劇場公開日 2005年5月21日

「それぞれの役割を全うした交錯」ザ・インタープリター にゃろめさんの映画レビュー(感想・評価)

3.0それぞれの役割を全うした交錯

2022年5月18日
PCから投稿

冒頭はなかなかショッキングでした。
映画と分かっていても子供が銃を持つシーンは
胸をえぐられる。

主役の二人ニコールキッドマン演じるシルヴィアとショーン・ペン=ケラーは
素晴らしかった。

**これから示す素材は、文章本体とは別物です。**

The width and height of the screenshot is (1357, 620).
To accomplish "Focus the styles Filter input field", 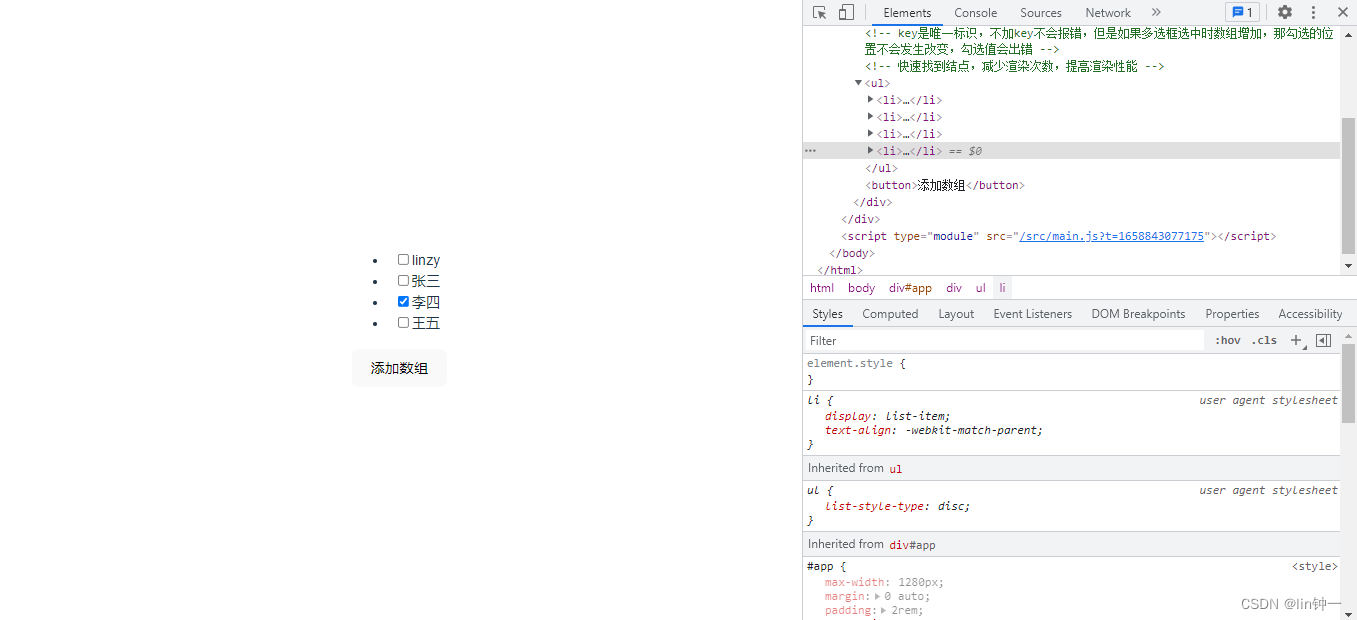I will coord(1000,341).
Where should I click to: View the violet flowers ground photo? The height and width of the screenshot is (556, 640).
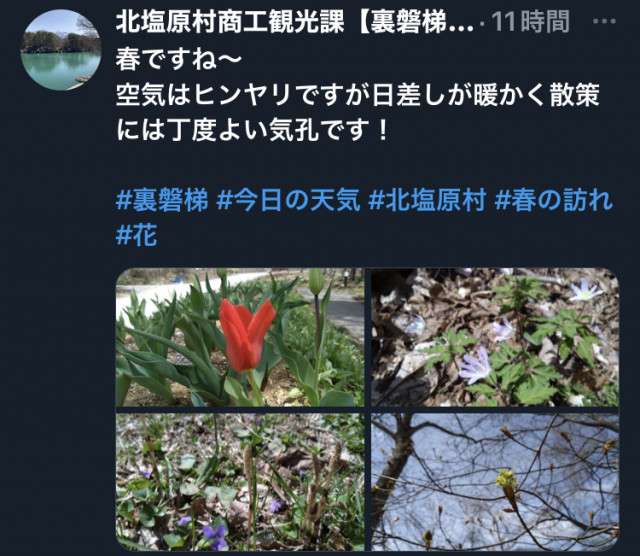240,482
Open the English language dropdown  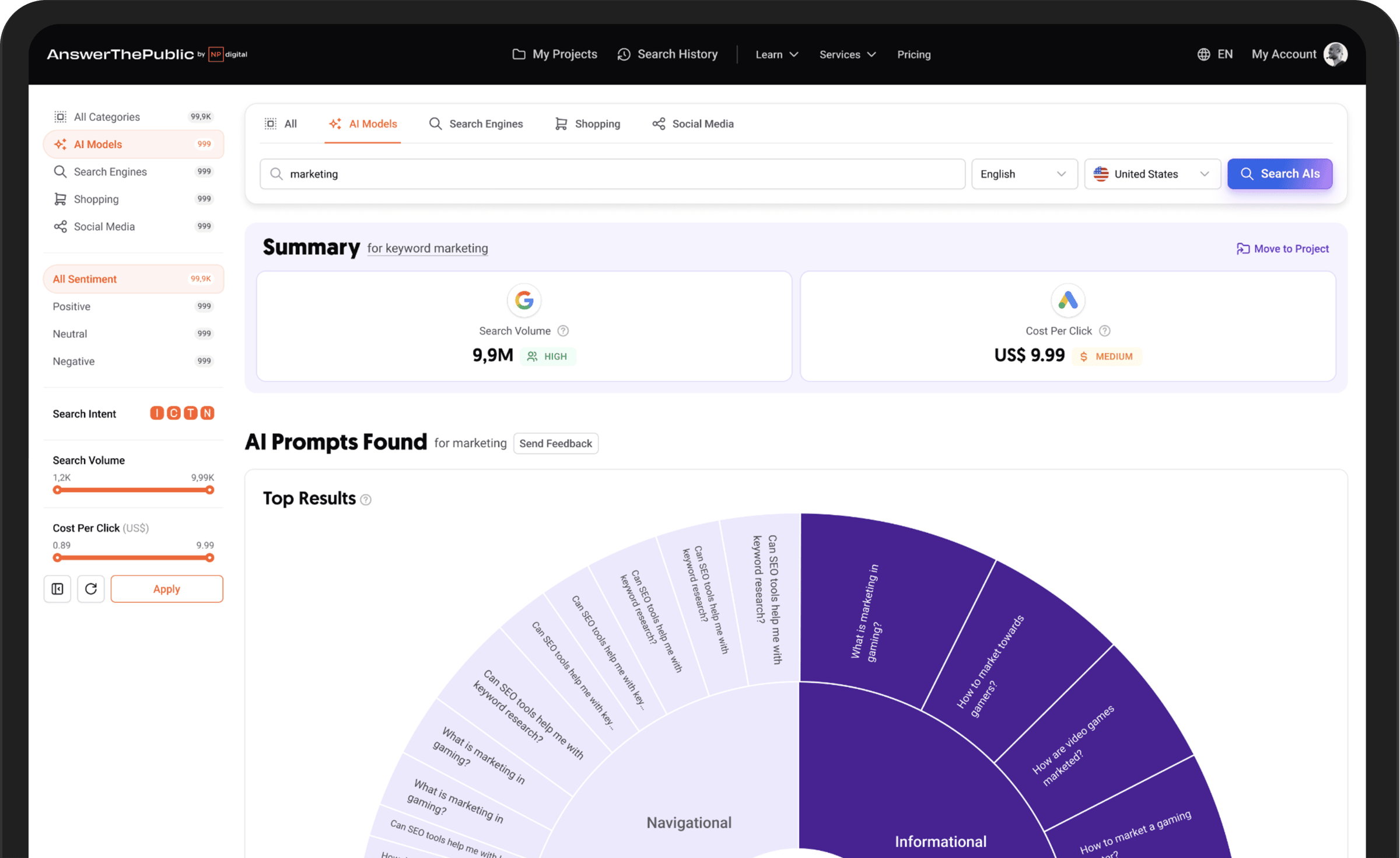point(1024,174)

ロマンスを匂わせる描写は蛇足感ありでしたが。

賛否あると思いますが、バスのシーンがこの映画のテーマを
的確に表せていると感じました。
体制側の要人と、それに武力で対抗する反対派。
一方言葉の力で対抗しようとするシルヴィア。
そしてそれらを尾行する捜査官警護官ら。
互いの主張に相違はあれど、
個人個人が役割を全うした結果は
ぐちゃぐちゃで誰も得をしない悲劇。

こういう映画のテーマなら、
もっと「本質的な悪は誰なのか」とか
もっと心にズシンと響くものがあるものだが、
この映画からはあまり響くものがなかった。
かといってエンターテイメントというほど
軽くもないし爽快感もない。
そこがちょっと残念。
それでも、映画としてしっかり見ごたえが
あるのは主役二人の存在感であるのは
間違いがない。さすが。である。

ショーン・ペン。
皮肉っぽい視線と薄い唇の少しおどおどした雰囲気。
どんな役でも存在感は薄れませんね。